::: Sayfa Alıntısı :::

NY Times'ın Tarlabaşı'ndaki yenileme projesi ile ilgili çıkan yazısı
Güneş küçük mobilya dükkanının önünü temizleyen Mustafa Yeşildaş’ın üzerine vuruyor. Yıkık dökük binalarına, sokaklara dağılmış çöplerine rağmen el üstüne tuttuğu bu muhitte geçirdiği 38 yılın ardından “makyaj” olarak isimlendirdiği bu değişimden çok memnun.
“Bu iyi bir şey,” dedi ve “Buradaki her şey kötü durumda. Burayı kimse yıkamıyor ya da boyamıyor. Bu binaların tarihi mimarisine kimse sahip çıkmıyor,” diye de ekledi.

:::

Alıştırma Bölümleri
(a) Tarlabaşı yazısına göre şu soruları yanıtlayın:
(i) Mustafa Yeşildaş ne tür bir dükkanın önünü temizliyor?
(ii) Yeşildaş bu muhitte kaç yıl geçirmiş?
(iii) Yeşildaş'a göre burayı kimse ne yapmıyor?
(b) Kayıtlarda "You are a computer-use agent. Screen" ifadesini içeren satırla başlayıp "I will pos(143,473)." ifadesini içeren satırla biten bölümü birebir kopyalayın; iki uçtaki satırlar da dahildir.
Yazı ile kayıtlar birbirinden farklı kaynaklardan alınmıştır.

::: Kayıtlar :::

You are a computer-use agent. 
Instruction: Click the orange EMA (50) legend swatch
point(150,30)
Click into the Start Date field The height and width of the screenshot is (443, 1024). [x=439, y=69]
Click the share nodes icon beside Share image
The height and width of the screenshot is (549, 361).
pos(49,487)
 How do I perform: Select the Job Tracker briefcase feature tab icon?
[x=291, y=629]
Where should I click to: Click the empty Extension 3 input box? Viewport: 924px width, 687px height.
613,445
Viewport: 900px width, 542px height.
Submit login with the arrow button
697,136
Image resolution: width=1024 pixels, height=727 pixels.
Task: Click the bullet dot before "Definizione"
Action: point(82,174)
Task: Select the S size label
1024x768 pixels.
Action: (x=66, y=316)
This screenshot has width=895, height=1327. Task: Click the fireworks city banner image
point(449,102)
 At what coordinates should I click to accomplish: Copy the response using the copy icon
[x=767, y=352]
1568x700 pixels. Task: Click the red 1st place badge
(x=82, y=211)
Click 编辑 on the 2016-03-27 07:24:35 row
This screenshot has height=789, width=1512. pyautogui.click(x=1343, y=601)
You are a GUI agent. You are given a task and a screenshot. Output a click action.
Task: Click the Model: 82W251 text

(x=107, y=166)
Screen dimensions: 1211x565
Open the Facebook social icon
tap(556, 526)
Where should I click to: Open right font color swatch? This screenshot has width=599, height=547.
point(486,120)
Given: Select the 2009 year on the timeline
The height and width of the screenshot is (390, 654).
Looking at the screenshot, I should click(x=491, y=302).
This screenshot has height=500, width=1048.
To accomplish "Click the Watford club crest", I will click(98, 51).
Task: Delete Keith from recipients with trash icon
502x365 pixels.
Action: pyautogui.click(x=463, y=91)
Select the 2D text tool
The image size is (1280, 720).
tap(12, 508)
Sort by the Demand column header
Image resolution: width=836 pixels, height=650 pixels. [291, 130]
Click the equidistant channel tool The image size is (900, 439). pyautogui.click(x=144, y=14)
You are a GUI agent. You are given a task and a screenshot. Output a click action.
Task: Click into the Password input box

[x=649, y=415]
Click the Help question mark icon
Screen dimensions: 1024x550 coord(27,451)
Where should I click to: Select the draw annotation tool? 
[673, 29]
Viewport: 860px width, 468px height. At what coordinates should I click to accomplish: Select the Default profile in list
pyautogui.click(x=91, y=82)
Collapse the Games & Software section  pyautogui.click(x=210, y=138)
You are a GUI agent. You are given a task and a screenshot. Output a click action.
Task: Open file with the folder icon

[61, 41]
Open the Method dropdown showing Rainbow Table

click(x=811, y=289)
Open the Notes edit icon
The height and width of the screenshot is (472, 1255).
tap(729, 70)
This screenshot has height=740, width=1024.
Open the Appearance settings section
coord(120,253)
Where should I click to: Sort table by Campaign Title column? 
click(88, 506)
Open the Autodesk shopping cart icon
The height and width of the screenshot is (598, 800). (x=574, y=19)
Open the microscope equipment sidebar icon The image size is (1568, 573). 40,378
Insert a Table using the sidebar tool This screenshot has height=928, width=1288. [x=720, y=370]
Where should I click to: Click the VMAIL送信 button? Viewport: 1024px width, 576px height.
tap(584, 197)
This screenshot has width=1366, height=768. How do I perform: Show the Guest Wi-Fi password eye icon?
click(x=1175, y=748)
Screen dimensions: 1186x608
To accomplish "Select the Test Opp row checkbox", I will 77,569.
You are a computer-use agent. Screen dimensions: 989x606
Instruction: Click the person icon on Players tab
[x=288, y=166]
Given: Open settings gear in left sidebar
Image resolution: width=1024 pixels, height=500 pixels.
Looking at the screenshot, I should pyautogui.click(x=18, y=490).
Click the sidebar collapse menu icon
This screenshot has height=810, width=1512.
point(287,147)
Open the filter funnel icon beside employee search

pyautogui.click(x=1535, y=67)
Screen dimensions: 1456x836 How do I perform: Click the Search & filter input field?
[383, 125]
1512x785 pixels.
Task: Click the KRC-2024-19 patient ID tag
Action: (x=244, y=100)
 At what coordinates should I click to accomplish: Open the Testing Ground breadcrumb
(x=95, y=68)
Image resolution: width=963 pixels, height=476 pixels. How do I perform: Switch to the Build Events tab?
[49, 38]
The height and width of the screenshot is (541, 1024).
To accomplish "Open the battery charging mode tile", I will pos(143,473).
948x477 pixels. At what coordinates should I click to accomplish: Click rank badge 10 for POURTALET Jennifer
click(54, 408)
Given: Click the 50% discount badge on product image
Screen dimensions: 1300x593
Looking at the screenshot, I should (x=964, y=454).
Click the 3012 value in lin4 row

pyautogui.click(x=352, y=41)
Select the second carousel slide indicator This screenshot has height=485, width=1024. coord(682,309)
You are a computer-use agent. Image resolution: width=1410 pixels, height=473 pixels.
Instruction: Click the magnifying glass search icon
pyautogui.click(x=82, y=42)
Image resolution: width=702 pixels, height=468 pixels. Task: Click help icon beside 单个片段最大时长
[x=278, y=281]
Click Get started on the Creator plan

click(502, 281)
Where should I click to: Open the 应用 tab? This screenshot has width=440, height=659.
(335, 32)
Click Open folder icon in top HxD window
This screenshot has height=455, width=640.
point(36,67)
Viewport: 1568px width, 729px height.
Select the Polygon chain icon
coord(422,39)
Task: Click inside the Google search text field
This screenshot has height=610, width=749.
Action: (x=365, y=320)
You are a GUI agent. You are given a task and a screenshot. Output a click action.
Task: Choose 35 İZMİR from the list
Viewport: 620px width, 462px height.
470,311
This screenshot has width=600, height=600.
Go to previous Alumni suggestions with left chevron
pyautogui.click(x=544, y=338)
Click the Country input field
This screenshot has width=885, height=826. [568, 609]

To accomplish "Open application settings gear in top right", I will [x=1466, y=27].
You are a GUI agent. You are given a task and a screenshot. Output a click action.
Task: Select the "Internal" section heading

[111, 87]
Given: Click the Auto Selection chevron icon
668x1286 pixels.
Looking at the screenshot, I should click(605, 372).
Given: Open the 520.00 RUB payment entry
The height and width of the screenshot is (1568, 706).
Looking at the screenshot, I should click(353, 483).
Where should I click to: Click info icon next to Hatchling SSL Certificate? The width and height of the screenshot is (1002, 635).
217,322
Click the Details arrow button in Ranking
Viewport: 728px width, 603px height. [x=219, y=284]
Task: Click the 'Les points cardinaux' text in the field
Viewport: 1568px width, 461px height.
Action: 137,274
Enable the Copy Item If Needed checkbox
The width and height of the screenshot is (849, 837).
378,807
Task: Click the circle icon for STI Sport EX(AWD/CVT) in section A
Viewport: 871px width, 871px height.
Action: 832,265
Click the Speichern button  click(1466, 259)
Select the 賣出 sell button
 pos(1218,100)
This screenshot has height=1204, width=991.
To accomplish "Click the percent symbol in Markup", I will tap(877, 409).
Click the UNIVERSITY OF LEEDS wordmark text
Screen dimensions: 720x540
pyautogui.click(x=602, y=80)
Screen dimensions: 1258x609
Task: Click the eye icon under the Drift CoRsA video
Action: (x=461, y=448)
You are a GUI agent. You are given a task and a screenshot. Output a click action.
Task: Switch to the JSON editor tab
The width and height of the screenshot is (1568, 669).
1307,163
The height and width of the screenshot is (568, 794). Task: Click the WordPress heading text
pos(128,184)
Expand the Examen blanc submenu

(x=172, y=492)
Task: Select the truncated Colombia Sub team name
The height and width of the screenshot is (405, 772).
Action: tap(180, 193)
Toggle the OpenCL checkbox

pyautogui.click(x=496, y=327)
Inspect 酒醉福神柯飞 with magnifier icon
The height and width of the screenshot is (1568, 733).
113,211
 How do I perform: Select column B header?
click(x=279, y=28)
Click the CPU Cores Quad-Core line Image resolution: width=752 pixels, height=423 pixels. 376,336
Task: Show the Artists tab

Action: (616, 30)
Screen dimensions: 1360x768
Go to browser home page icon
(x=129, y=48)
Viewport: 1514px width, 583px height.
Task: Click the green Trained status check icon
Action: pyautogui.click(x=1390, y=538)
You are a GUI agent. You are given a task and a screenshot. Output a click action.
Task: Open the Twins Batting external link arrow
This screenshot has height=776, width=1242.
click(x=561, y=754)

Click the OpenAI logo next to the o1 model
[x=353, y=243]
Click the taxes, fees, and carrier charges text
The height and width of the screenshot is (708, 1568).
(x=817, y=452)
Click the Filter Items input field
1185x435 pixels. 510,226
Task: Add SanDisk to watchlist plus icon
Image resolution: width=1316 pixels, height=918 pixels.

:::

Görev Sonuçları
(a)
(i) Küçük bir mobilya dükkanının.
(ii) 38 yıl.
(iii) Burayı kimse yıkamıyor ya da boyamıyor.

(b)
You are a computer-use agent. Screen dimensions: 989x606
Instruction: Click the person icon on Players tab
[x=288, y=166]
Given: Open settings gear in left sidebar
Image resolution: width=1024 pixels, height=500 pixels.
Looking at the screenshot, I should pyautogui.click(x=18, y=490).
Click the sidebar collapse menu icon
This screenshot has height=810, width=1512.
point(287,147)
Open the filter funnel icon beside employee search

pyautogui.click(x=1535, y=67)
Screen dimensions: 1456x836 How do I perform: Click the Search & filter input field?
[383, 125]
1512x785 pixels.
Task: Click the KRC-2024-19 patient ID tag
Action: (x=244, y=100)
 At what coordinates should I click to accomplish: Open the Testing Ground breadcrumb
(x=95, y=68)
Image resolution: width=963 pixels, height=476 pixels. How do I perform: Switch to the Build Events tab?
[49, 38]
The height and width of the screenshot is (541, 1024).
To accomplish "Open the battery charging mode tile", I will pos(143,473).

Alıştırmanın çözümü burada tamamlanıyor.